* **WHAT THE EXERCISE ASKS**
In the entries below, the lines from the one with "This screenshot has width=351, height=639." through the one with "Delete the Pharmacy" are to be copied exactly; both ends count.

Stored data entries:
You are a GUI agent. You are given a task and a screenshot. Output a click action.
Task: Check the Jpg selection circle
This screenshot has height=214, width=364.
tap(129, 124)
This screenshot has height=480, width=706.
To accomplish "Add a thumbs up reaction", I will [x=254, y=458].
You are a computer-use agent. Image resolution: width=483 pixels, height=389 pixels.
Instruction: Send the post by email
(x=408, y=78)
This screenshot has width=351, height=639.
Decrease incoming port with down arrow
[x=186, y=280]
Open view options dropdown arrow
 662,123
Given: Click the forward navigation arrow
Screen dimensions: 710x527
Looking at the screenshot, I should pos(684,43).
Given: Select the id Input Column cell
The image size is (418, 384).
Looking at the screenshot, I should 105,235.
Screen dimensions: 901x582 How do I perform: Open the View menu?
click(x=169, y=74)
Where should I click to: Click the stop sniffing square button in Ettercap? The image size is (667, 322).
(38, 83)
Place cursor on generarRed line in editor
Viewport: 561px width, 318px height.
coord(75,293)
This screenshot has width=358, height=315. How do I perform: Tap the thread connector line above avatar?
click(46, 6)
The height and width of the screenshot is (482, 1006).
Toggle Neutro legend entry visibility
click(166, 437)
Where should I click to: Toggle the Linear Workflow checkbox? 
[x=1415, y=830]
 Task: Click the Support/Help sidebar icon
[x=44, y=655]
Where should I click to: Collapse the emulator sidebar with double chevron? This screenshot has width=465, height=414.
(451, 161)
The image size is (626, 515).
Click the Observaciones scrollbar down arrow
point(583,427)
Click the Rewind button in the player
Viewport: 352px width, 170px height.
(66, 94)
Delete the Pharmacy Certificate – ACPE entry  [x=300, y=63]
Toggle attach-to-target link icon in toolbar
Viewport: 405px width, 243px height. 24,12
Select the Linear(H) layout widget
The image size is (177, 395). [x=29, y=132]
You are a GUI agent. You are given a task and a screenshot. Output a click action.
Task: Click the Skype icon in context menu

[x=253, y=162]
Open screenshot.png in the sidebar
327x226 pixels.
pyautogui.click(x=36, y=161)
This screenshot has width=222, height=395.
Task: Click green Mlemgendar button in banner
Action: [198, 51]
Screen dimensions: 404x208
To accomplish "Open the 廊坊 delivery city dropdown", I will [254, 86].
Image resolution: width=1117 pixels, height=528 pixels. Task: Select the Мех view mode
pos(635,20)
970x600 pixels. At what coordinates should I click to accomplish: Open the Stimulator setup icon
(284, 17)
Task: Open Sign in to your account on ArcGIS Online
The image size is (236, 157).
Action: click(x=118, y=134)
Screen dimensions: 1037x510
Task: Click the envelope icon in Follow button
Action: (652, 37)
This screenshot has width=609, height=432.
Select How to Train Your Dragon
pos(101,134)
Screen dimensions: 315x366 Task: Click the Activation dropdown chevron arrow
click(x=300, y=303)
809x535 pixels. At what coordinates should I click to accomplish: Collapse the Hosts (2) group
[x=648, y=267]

* **ANSWER SECTION**
This screenshot has width=351, height=639.
Decrease incoming port with down arrow
[x=186, y=280]
Open view options dropdown arrow
 662,123
Given: Click the forward navigation arrow
Screen dimensions: 710x527
Looking at the screenshot, I should pos(684,43).
Given: Select the id Input Column cell
The image size is (418, 384).
Looking at the screenshot, I should 105,235.
Screen dimensions: 901x582 How do I perform: Open the View menu?
click(x=169, y=74)
Where should I click to: Click the stop sniffing square button in Ettercap? The image size is (667, 322).
(38, 83)
Place cursor on generarRed line in editor
Viewport: 561px width, 318px height.
coord(75,293)
This screenshot has width=358, height=315. How do I perform: Tap the thread connector line above avatar?
click(46, 6)
The height and width of the screenshot is (482, 1006).
Toggle Neutro legend entry visibility
click(166, 437)
Where should I click to: Toggle the Linear Workflow checkbox? 
[x=1415, y=830]
 Task: Click the Support/Help sidebar icon
[x=44, y=655]
Where should I click to: Collapse the emulator sidebar with double chevron? This screenshot has width=465, height=414.
(451, 161)
The image size is (626, 515).
Click the Observaciones scrollbar down arrow
point(583,427)
Click the Rewind button in the player
Viewport: 352px width, 170px height.
(66, 94)
Delete the Pharmacy Certificate – ACPE entry  [x=300, y=63]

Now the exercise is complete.